:: Document segment
MWRD: Biosolids grow in popularity for nurturing plants
By Kevin Beese For Chronicle Media — February 16, 2016
Last in a three-part series looking at how operations at the Metropolitan Water Reclamation District of Greater Chicago’s Stickney plant — the largest water treatment plant in the world — benefit residents.
Two rows of what are supposed to be identical potted plants are placed across from each other in the greenhouse of the Metropolitan Water Reclamation District’s Stickney treatment facility. The plants are in striking contrast to one another.
The difference in the plants could be the stuff of “before” and “after” photos in a magazine or newspaper. While both rows of plants are healthy, the ones treated with the MWRD’s own special concoction are much bigger, greener and heartier.
Lakhwinder Hundai, supervising environmental soil scientist with the Water Reclamation District, says the use of biosolids on the flourishing plant is the difference.
“Putting regular fertilizer in the soil plants only get some of the nutrition they need. They get three or four things,” Hundai said. “Biosolids are going to provide 16 nutritional items.”
::::
- Request 1
Print the stretch of the biosolids article from "Lakhwinder Hundai, supervising" through "is the difference.".
- Request 2
In the biosolids article, how many nutritional items does Hundai say biosolids provide?
:: Given material
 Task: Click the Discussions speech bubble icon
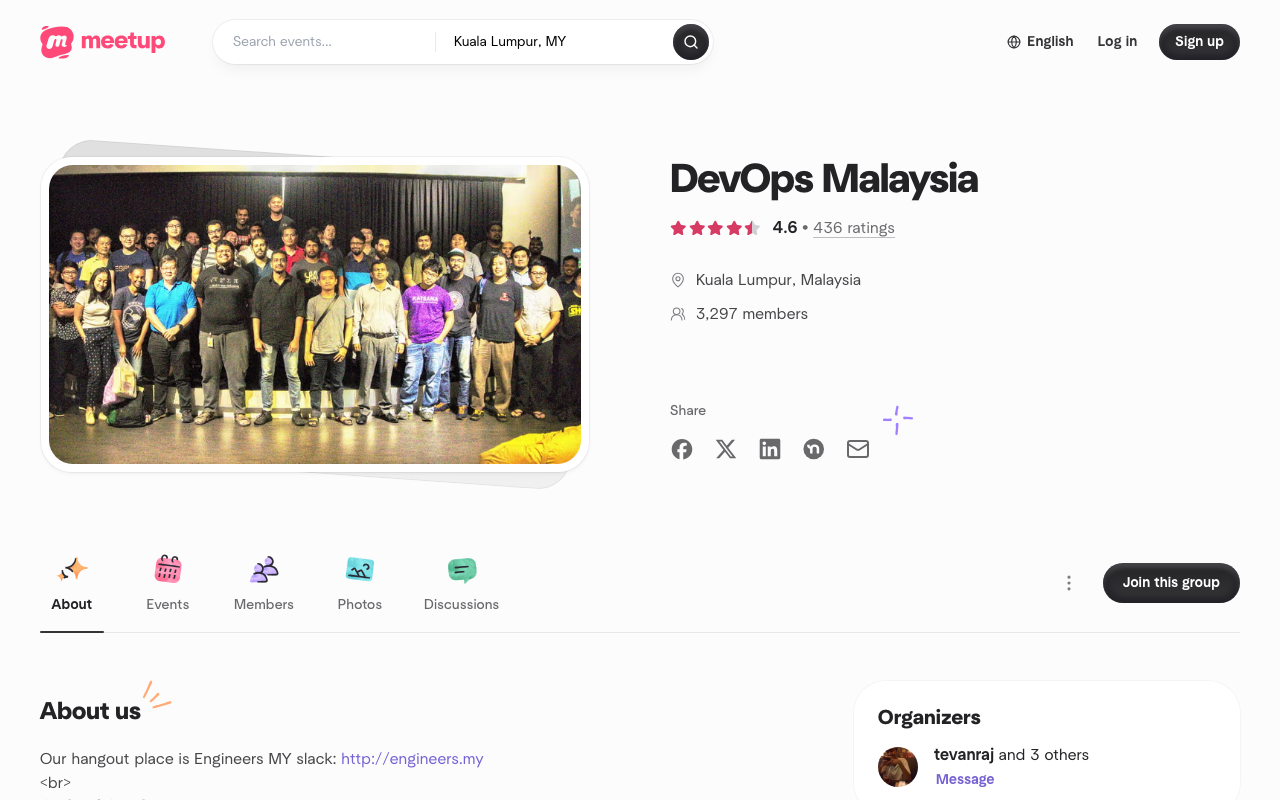pos(461,570)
::::
- Full solution 1
Lakhwinder Hundai, supervising environmental soil scientist with the Water Reclamation District, says the use of biosolids on the flourishing plant is the difference.

- Full solution 2
Biosolids provide 16 nutritional items.